Case A female infant was born at 37+3 weeks gestation following an spontaneous vaginal delivery. Examination was significant for upslanting palpebral fissures, epicanthic folds and low set ears. A third fontanelle was also present. Examination of the peripheries revealed a single palmar crease on the right hand and a bilateral sandal gap. There was hypotonia on ventral and vertical suspension with mild head lag.

Demonstrated was an abnormal female karytotype of 45X, 47XX + 21 with presence of 2 cell lines. Twenty one metaphases had 45x while 19 had 47xx+21. A buccal smear revealed two abnormal cell lines – 65% trisomy 21 and 34% XO disomy 21. Also significant in post-natal course was thrombocytopaenia and haematology opinion was sought. Investigations displayed a population of immature myeloid cells (CD7 positive), thrombocytopenia on blood film and atypical mononuclear cells with circulating myeloblasts. A diagnosis of transient abnormal myelopoiesis was made. This has resolved with follow up.
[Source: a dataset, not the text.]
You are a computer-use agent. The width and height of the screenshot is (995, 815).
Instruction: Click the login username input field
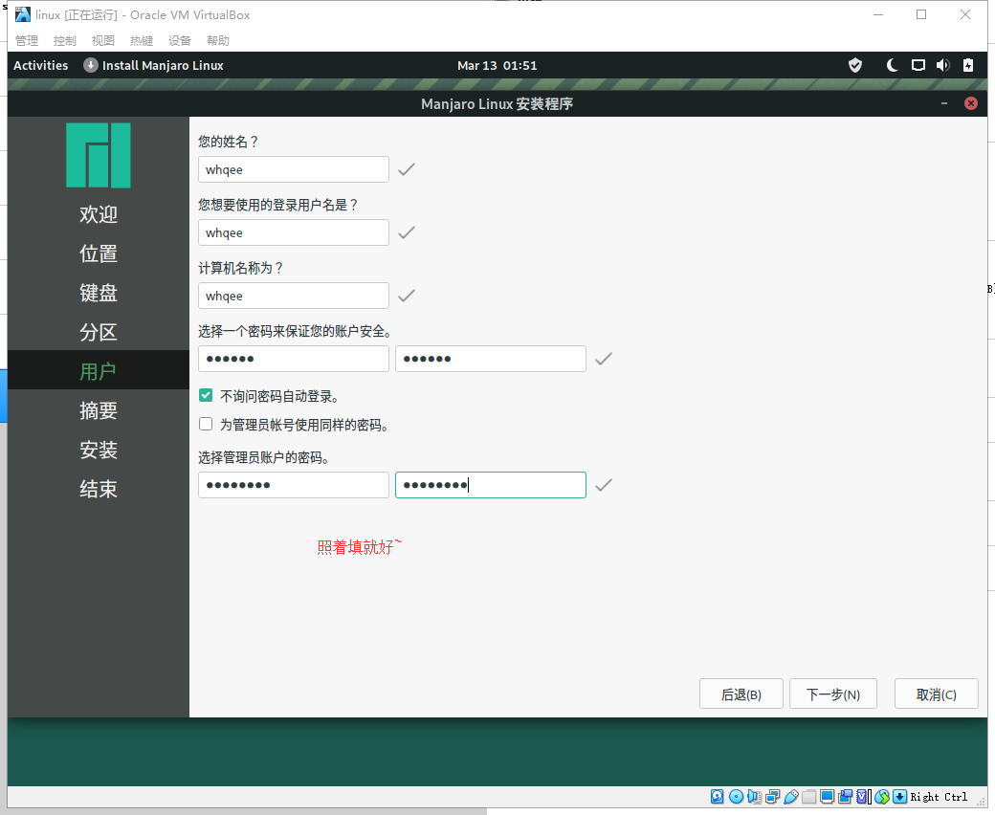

We were pleased to see her growing and thriving appropriately at six week follow up. Developmentally, she had normal tone but had yet to display a social smile.

Discussion The incidence of Trisomy 21 in Ireland is the highest in Europe at 1 in 546 live births whereas the incidence of Turner’s syndrome is 1 in 2500 live female births. Double aneuploidy of both autosomal and sex chromosomes, is, however a rare occurrence. It presents an interesting challenge in interpreting clinical features and in follow up, investigation and management of associated co-morbidities. Patients with mosaic Trisomy 21 typically demonstrate a milder phenotype than non-mosaic individuals. This individual is likely to demonstrate both features of Turner’s syndrome and Trisomy 21 although previous reports on Turner/Trisomy 21 polysyndrome mosaicism suggest that phenotypic features of Downs Syndrome predominates.